[Collected data entries]
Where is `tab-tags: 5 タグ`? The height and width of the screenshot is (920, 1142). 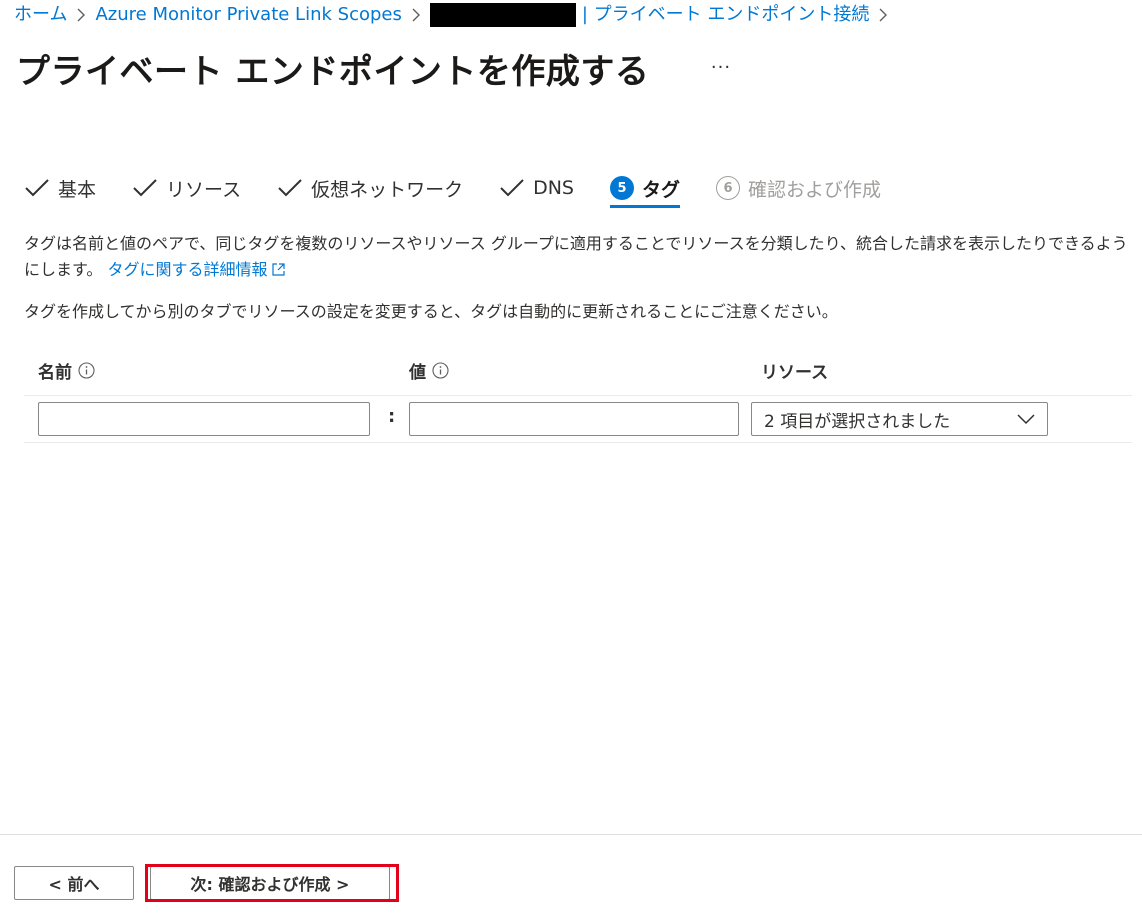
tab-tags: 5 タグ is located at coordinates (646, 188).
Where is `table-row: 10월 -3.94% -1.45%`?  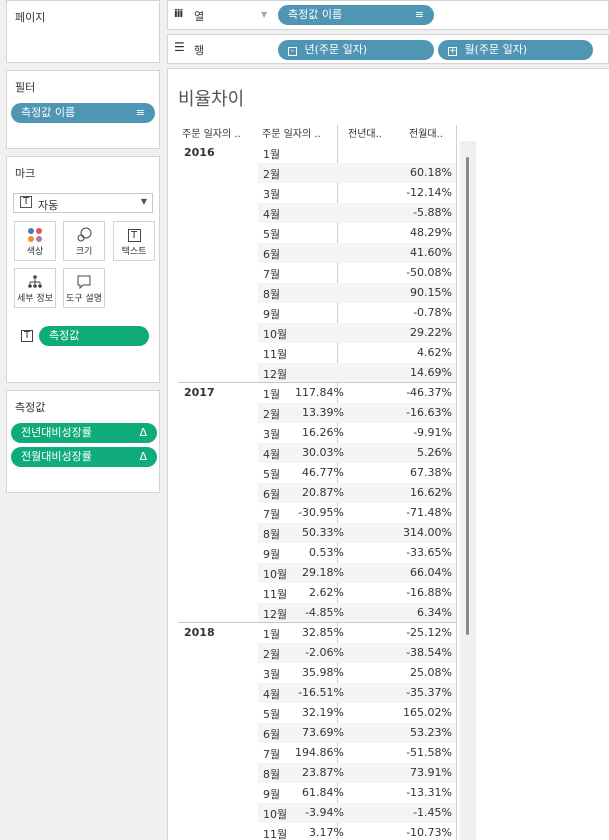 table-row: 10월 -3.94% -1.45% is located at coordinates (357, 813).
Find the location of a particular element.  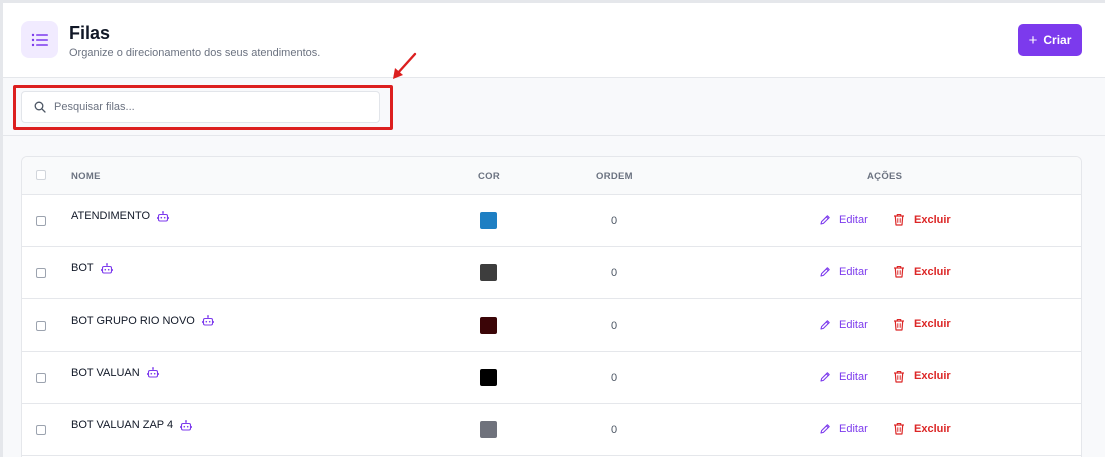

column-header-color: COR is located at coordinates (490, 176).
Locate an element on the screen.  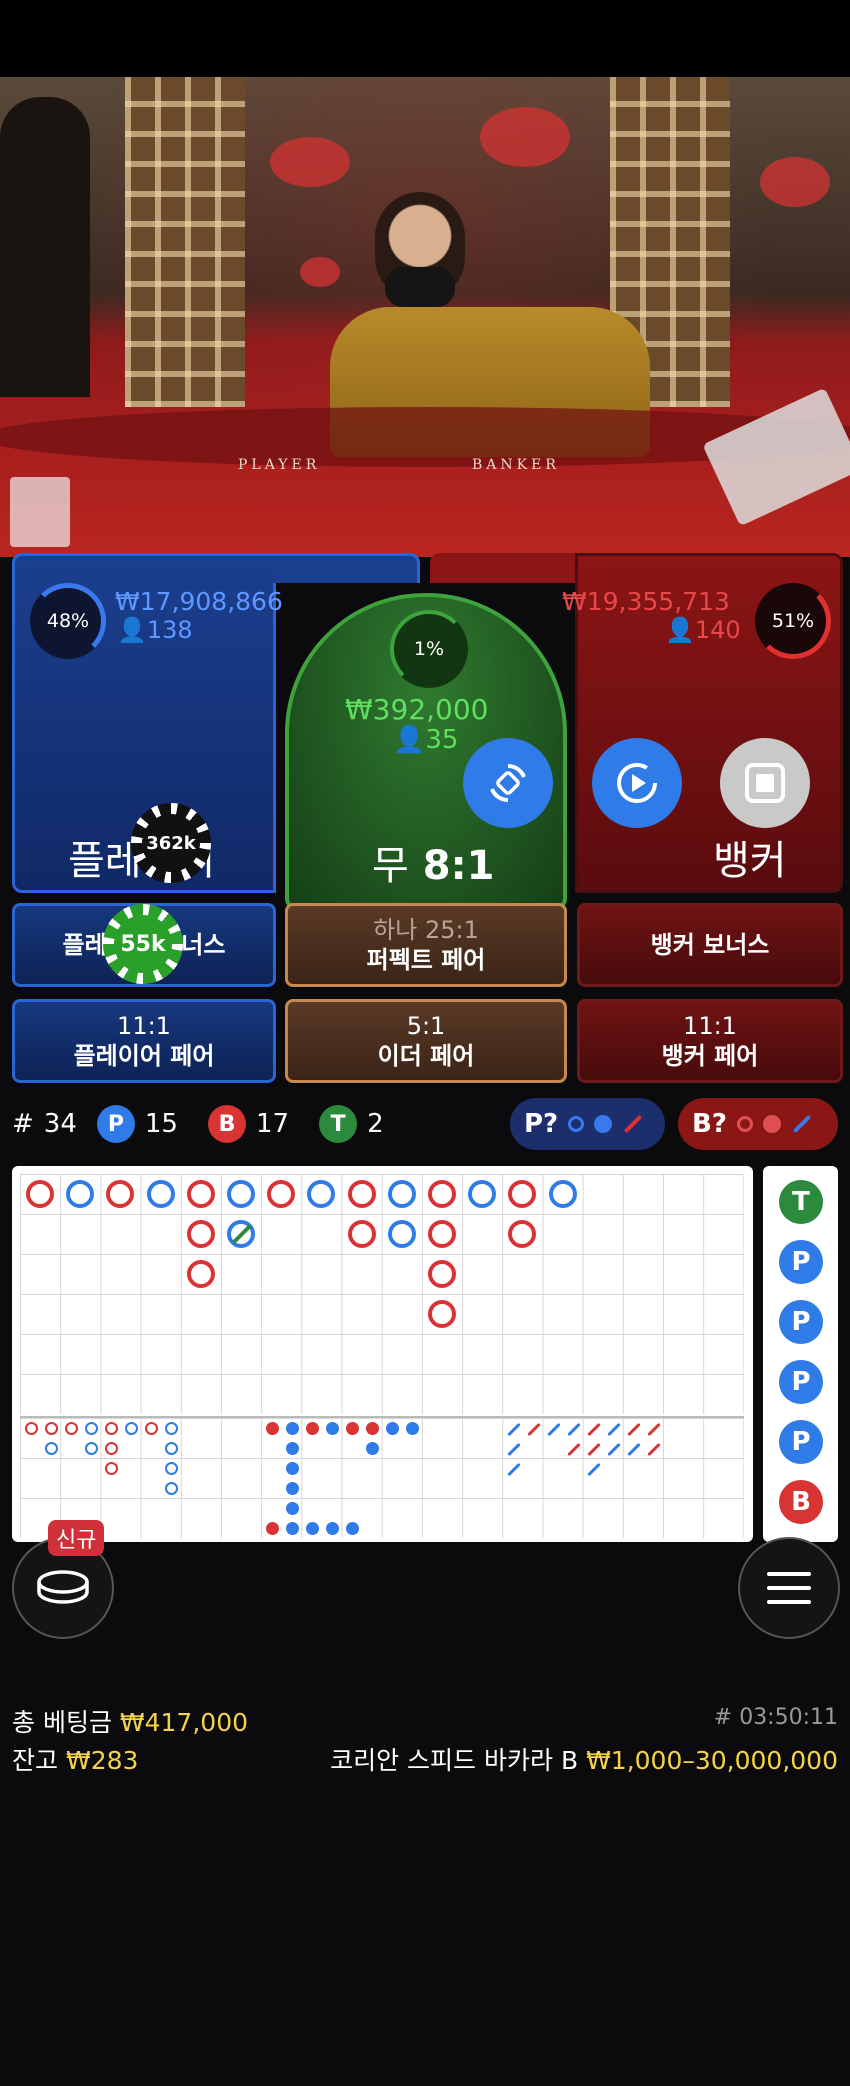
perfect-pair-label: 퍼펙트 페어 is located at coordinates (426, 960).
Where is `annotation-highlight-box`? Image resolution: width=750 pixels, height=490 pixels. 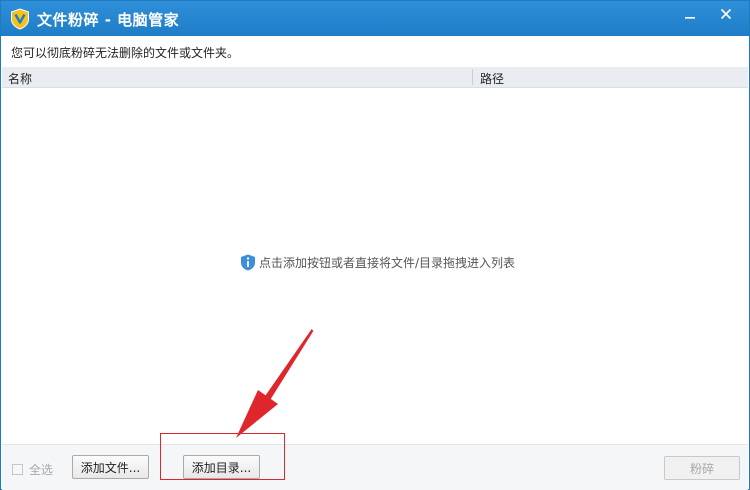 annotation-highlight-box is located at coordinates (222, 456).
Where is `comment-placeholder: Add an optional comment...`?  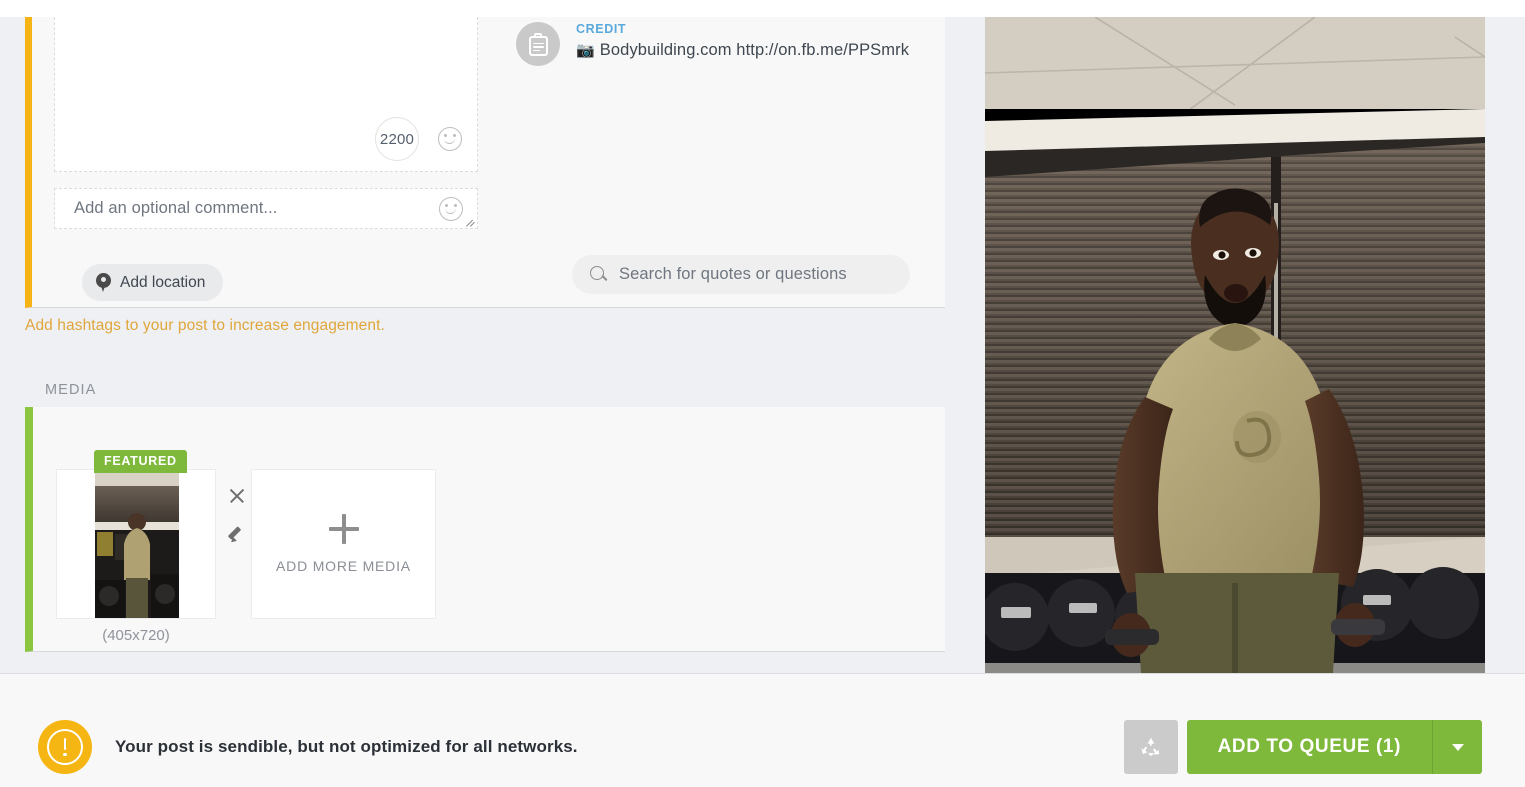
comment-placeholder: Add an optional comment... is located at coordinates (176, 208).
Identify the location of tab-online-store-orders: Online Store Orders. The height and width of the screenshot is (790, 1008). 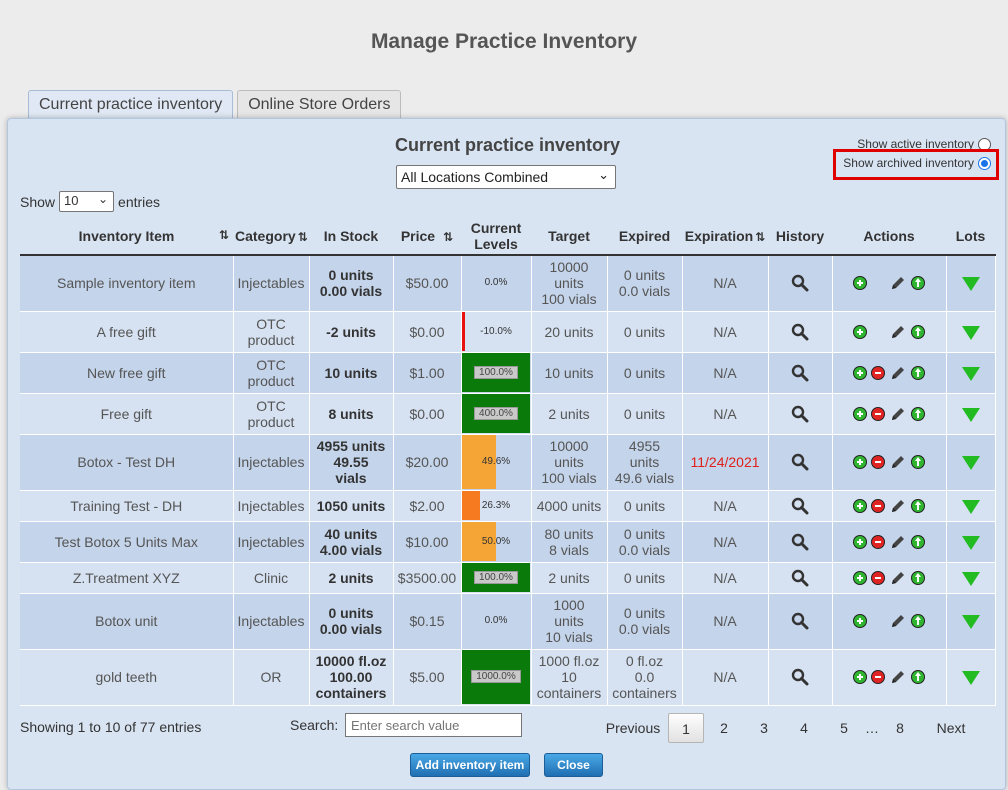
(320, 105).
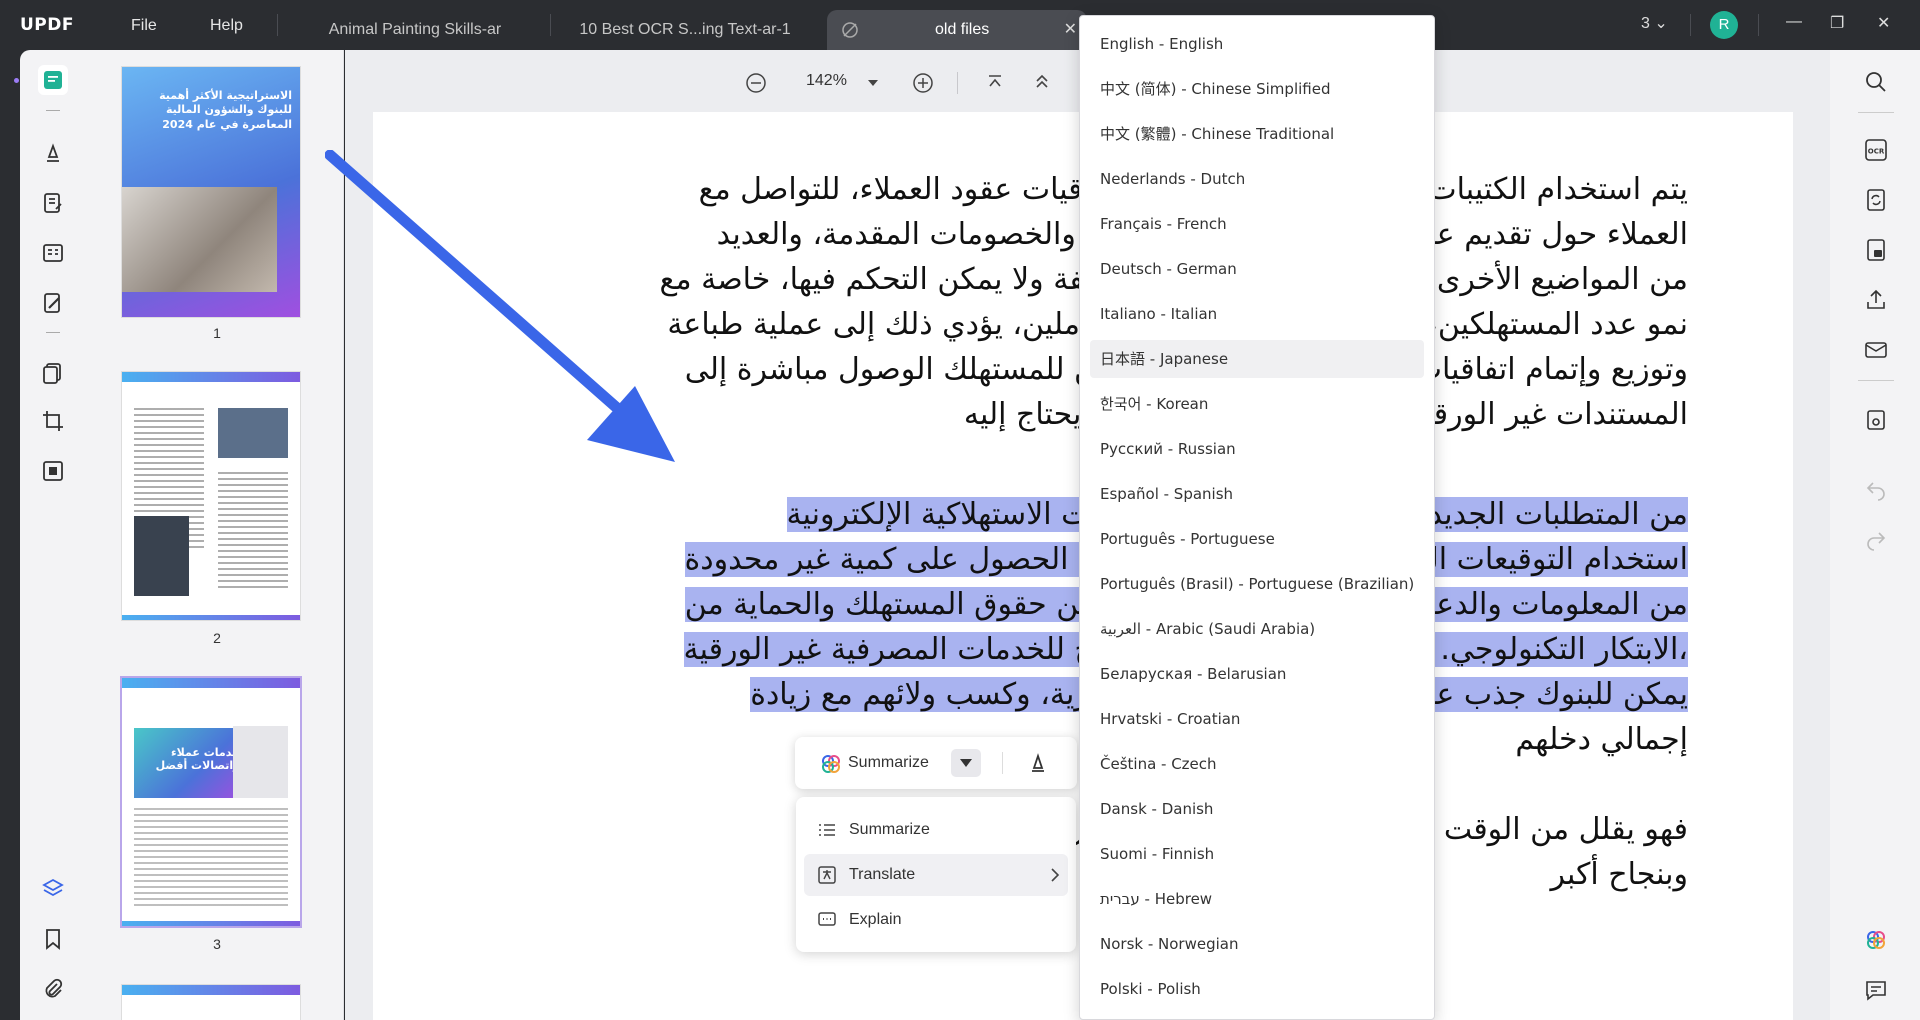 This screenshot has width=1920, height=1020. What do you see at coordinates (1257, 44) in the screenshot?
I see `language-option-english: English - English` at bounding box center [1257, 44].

- ASSIGNMENT -
Render every line from the one containing "Identify the location" down to the end of the data as a Markdown table with the columns No. and Line, skipping blank lines. Omit the pictures.

- TASK SOLUTION -
| No. | Line |
|---|---|
| 1 | Identify the location of tab-online-store-orders: Online Store Orders. The height and width of the screenshot is (790, 1008).  |
| 2 | (320, 105). |
| 3 |  This screenshot has width=1920, height=1020. What do you see at coordinates (1257, 44) in the screenshot? |
| 4 | I see `language-option-english: English - English` at bounding box center [1257, 44]. |